## Consigne
Redonnez le texte sur Benoît XVI en entier, mot pour mot.

*** Texte ***

Enfin, pas toujours, mais ça arrive.
Pour alimenter un article que j’ai publié tout à l’heure (et rafraîchir ma mémoire) , j’ai rentré dans le moteur de recherche deux mots-clés: « benoit xvi » et « petit pape » (tel quel). Bingo, je suis tombée sur un article de « La Vie » daté du 5 janvier 2023. Ce n’est peut-être pas l’endroit ni le moment pour dire que l’hebdomadaire en question n’est pas franchement ma lecture de prédilection. Passons donc. L’article est signée d’Alexa Vidot, une jeune journaliste que je ne connais pas, et qui venait de publier un livre intitulé « Cher Benoît XVI » (ed. Emmanuel). De quoi susciter ma curiosité sympathique.

Le début de l’article, où elle évoque son souvenir de l’élection de 2005, a pourtant tout pour me refroidir (à sa décharge, ce sont les réflexions d’une fille de 20 ans):

(…) lorsque le nom de Joseph Ratzinger est sorti, et que les médias ont commencé à brosser son portrait, j’ai été offusquée par ce choix qui n’allait pas dans le sens du progrès. Prise dans la bourrasque médiatique, je lui ai aussitôt collé des étiquettes sans chercher à le connaître : le « Panzerkardinal », le grand inquisiteur, le réactionnaire obtus, le « berger allemand » et même l’enfant des Jeunesses hitlériennes…

Je poursuis toutefois ma lecture… et je ne le regrette pas. C’est un vrai coup de coeur, même s’il y a des passages avec lesquels je ne suis pas d’accord (et je vais sans doute acheter le livre).

*** Données brutes ***

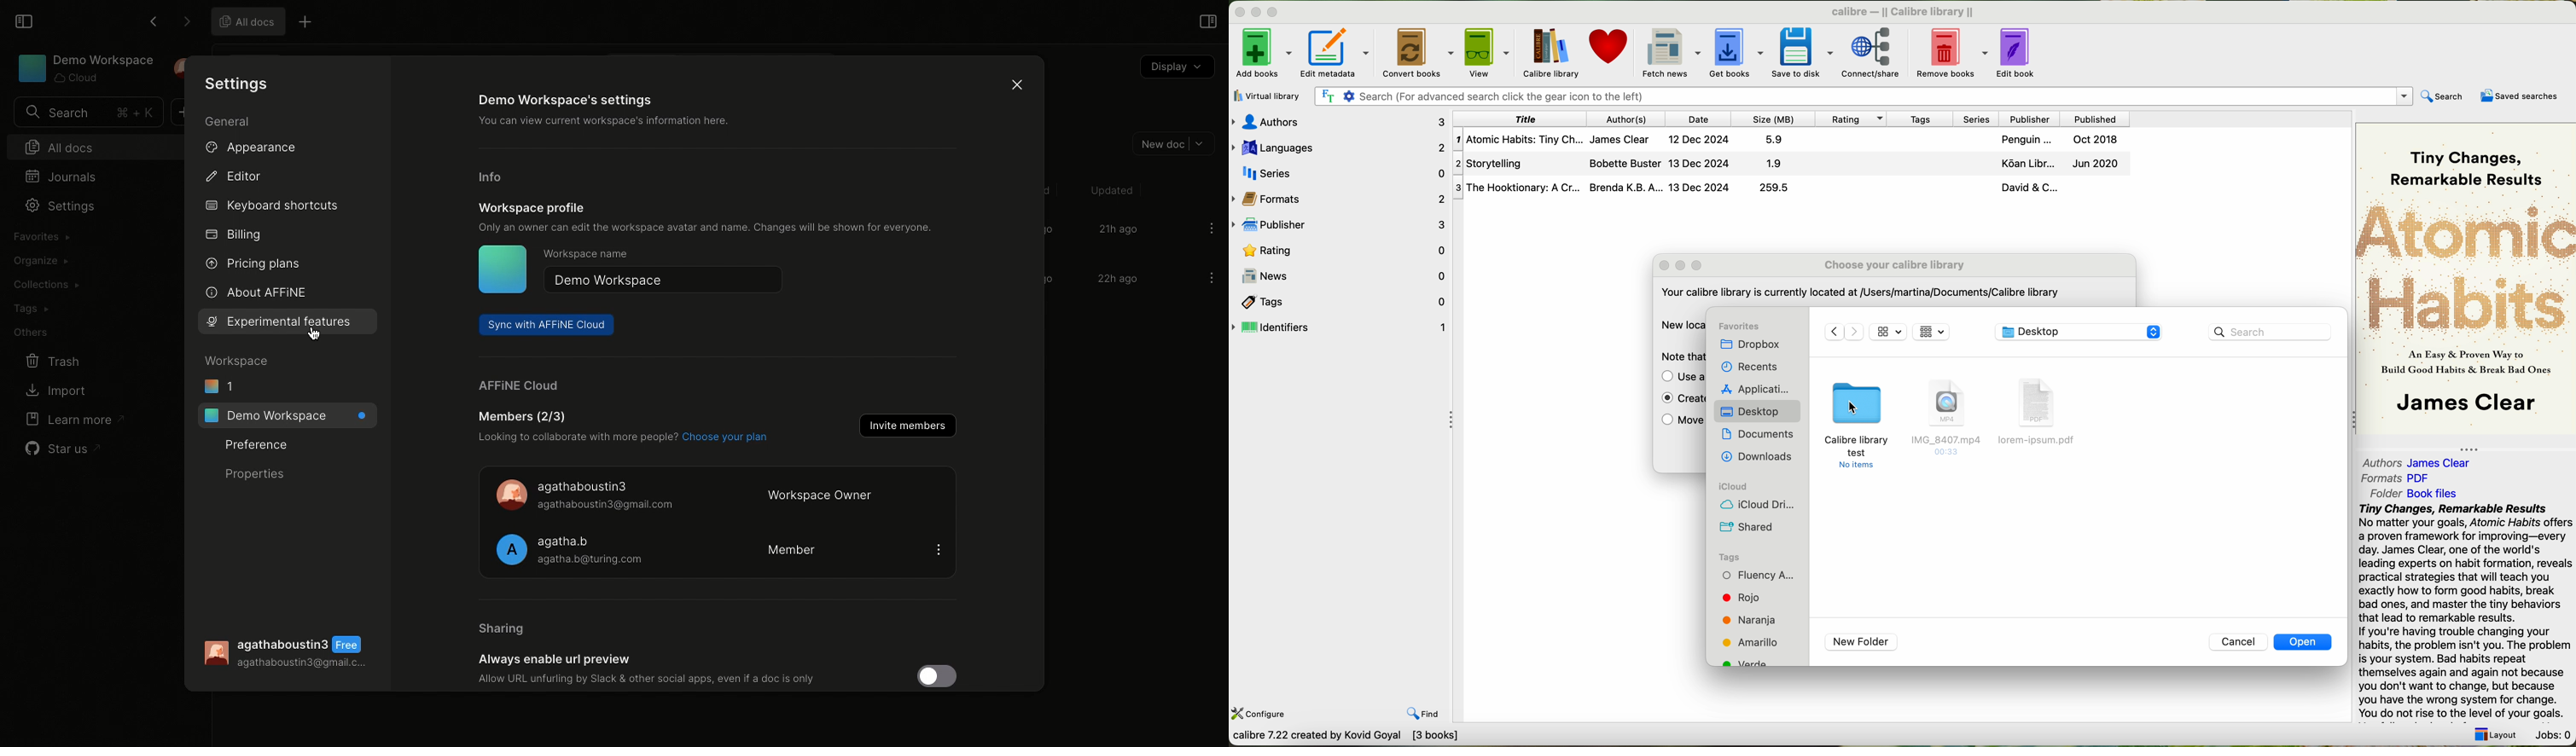  What do you see at coordinates (1521, 119) in the screenshot?
I see `title` at bounding box center [1521, 119].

***

## Réponse
Enfin, pas toujours, mais ça arrive.
Pour alimenter un article que j’ai publié tout à l’heure (et rafraîchir ma mémoire) , j’ai rentré dans le moteur de recherche deux mots-clés: « benoit xvi » et « petit pape » (tel quel). Bingo, je suis tombée sur un article de « La Vie » daté du 5 janvier 2023. Ce n’est peut-être pas l’endroit ni le moment pour dire que l’hebdomadaire en question n’est pas franchement ma lecture de prédilection. Passons donc. L’article est signée d’Alexa Vidot, une jeune journaliste que je ne connais pas, et qui venait de publier un livre intitulé « Cher Benoît XVI » (ed. Emmanuel). De quoi susciter ma curiosité sympathique.

Le début de l’article, où elle évoque son souvenir de l’élection de 2005, a pourtant tout pour me refroidir (à sa décharge, ce sont les réflexions d’une fille de 20 ans):

(…) lorsque le nom de Joseph Ratzinger est sorti, et que les médias ont commencé à brosser son portrait, j’ai été offusquée par ce choix qui n’allait pas dans le sens du progrès. Prise dans la bourrasque médiatique, je lui ai aussitôt collé des étiquettes sans chercher à le connaître : le « Panzerkardinal », le grand inquisiteur, le réactionnaire obtus, le « berger allemand » et même l’enfant des Jeunesses hitlériennes…

Je poursuis toutefois ma lecture… et je ne le regrette pas. C’est un vrai coup de coeur, même s’il y a des passages avec lesquels je ne suis pas d’accord (et je vais sans doute acheter le livre).